Barbara J. Grosz

Barbara Jean Grosz
Residence USA
Nationality American
Fields Artificial Intelligence
Natural language processing
Multi-agent systems
Institutions Harvard University
Alma mater University of California, Berkeley
Cornell University
Thesis The Representation and Use of Focus in Dialogue Understanding (1977)
Doctoral advisor Martin H. Graham
Doctoral students Martha E. Pollack, Jill S. Nickerson
Notable awards IJCAI Award for Research Excellence (2015)

Barbara J. Grosz is the Higgins Professor of Natural Sciences at Harvard University.[1] She has made seminal contributions to the fields of natural language processing and multi-agent systems.

Education

Grosz earned a bachelor's degree in mathematics from Cornell University in 1969, and master's and doctoral degrees in computer science from the University of California at Berkeley in 1971 and 1977, respectively.

Research

Grosz specializes in natural language processing and multi-agent systems.[2] She developed some of the earliest computer dialogue systems and established the research field of computational modeling of discourse.

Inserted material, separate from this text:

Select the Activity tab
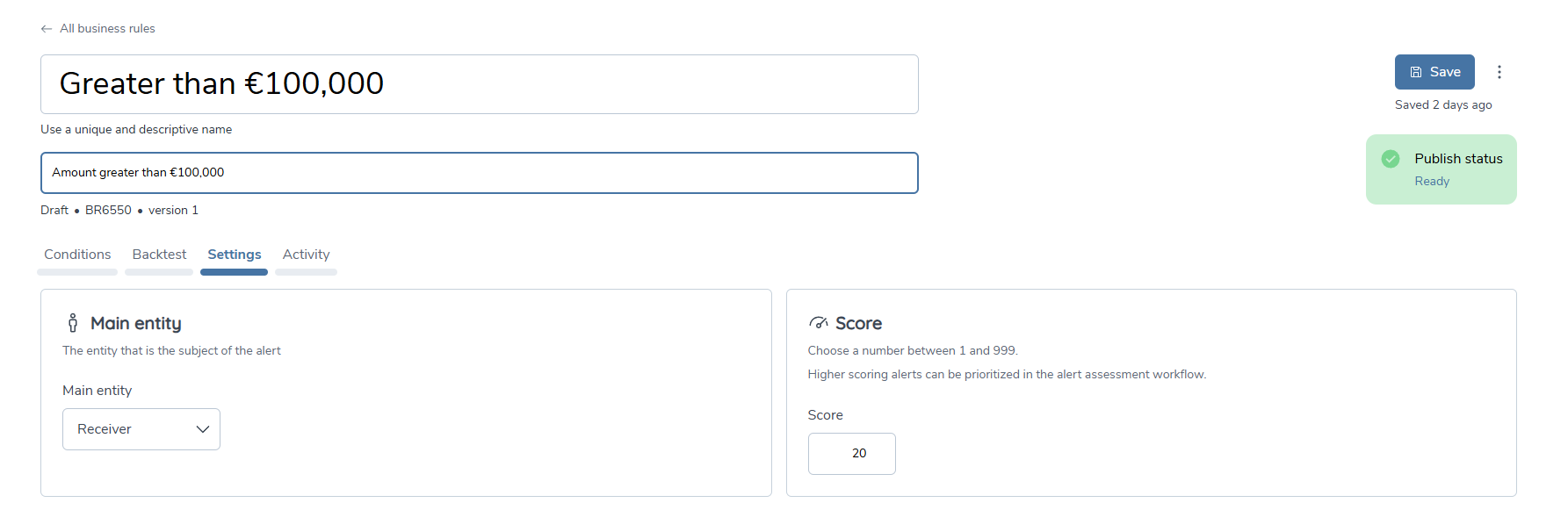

Her work on models of collaboration helped establish that field and provides the framework for several collaborative multi-agent and human-computer interface systems. Grosz has developed a theory of discourse structure that specifies how discourse interpretation depends on interactions among speaker intentions, attentional state, and linguistic form.[3][4] She has been using the theory to study the use of intonation to convey information about discourse structure, for instance how tones demark, in spoken language, some of the structure that paragraphs and parentheses indicate in written language.

Career

Grosz established and led interdisciplinary institutions, and advanced the role of women in science.[5] From 2007-2011, Grosz served as interim dean and then dean of Harvard’s Radcliffe Institute for Advanced Study, and from 2001-2007 she was the Institute’s first dean of science, designing and building its science program.[6]

Memberships and awards

Grosz is a member of the American Philosophical Society (2003), the American Academy of Arts and Sciences (2004), and the National Academy of Engineering (2008). She is a fellow of the Association for the Advancement of Artificial Intelligence (AAAI) (1990), the American Association for the Advancement of Science (1990),[7] and the Association for Computing Machinery (ACM) (2004).[8]

In 2015, she received the IJCAI Award for Research Excellence for her pioneering research in Natural Language Processing and in theories and applications of Multiagent Collaboration.[9] In 2009, she received the ACM/AAAI Allen Newell Award for "fundamental contributions to research in natural language processing and in multi-agent systems, for her leadership in the field of artificial intelligence, and for her role in the establishment and leadership of interdisciplinary institutions".[8] In 1993, she became the first woman president of the AAAI. She serves on the executive committee and is a former trustee of the International Joint Conferences on Artificial Intelligence and serves on the council of the American Philosophical Society.[10]

References

  1. "Radcliffe Institute Dean Barbara Grosz Will Step Down". Harvard Magazine. 2011-04-14. Retrieved 2014-03-21.
  2. "Barbara J. Grosz". Grosz.seas.harvard.edu. Retrieved 2014-03-06.
  3. Grosz, Barbara J.; Sidner, Candace L (1986). "Attention, intentions, and the structure of discourse". Computational Linguistics. MIT Press. 12 (3): 175–204. Retrieved 6 June 2015.
  4. Grosz, Barbara J.; Joshi, Aravind K. (1995). "Centering: a framework for modeling the local coherence of discourse". Computational Linguistics. MIT Press. 21 (2): 203–225. Retrieved 6 June 2015.
  5. "Grosz". University of California, Berkeley. Retrieved 2014-03-21.
  6. "Barbara Grosz". T100. University of Edinburgh. Retrieved 2014-03-06.
  7. "Awards to Staff by Professional Societies". SRI International. Retrieved 2014-03-21.
  8. 1 2 "Barbara J Grosz ACM Awards". Association for Computing Machinery. Retrieved 2014-03-21.
  9. "IJCAI-15 AWARDS ANNOUNCEMENT". Retrieved 10 April 2015.
  10. "Barbara J. Grosz". Harvard University. Retrieved 2014-03-06.